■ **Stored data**
-- -- --

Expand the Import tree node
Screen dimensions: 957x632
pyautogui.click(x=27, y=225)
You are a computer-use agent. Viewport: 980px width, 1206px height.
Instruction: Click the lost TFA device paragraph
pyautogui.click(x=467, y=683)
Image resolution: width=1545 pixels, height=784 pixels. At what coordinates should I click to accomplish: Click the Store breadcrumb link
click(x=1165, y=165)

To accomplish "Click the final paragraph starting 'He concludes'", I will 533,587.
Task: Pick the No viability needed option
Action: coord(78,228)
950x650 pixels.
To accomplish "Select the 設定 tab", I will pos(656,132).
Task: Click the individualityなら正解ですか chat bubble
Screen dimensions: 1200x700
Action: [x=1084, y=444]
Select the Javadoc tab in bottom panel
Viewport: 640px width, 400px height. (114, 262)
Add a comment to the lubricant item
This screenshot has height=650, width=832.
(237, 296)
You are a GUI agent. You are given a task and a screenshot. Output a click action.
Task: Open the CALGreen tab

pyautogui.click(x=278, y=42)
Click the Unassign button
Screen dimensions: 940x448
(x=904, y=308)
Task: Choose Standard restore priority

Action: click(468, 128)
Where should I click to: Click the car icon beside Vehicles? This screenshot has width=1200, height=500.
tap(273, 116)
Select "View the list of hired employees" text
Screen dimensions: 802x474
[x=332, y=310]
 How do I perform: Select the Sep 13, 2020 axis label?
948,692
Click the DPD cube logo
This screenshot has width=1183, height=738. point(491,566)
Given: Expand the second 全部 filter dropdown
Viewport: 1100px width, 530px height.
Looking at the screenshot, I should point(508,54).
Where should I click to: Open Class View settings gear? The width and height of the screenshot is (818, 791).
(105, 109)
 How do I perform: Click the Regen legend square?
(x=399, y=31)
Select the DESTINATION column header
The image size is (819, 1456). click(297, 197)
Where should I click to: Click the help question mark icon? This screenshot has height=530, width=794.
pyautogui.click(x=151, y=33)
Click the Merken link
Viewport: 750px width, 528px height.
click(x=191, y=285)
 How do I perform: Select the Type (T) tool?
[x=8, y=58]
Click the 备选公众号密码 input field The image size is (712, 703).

-- -- --

■ **Aim of the task**
Only the count belongs in your answer, so please work out how many lines of the data contain "Expand".

■ **Response area**
2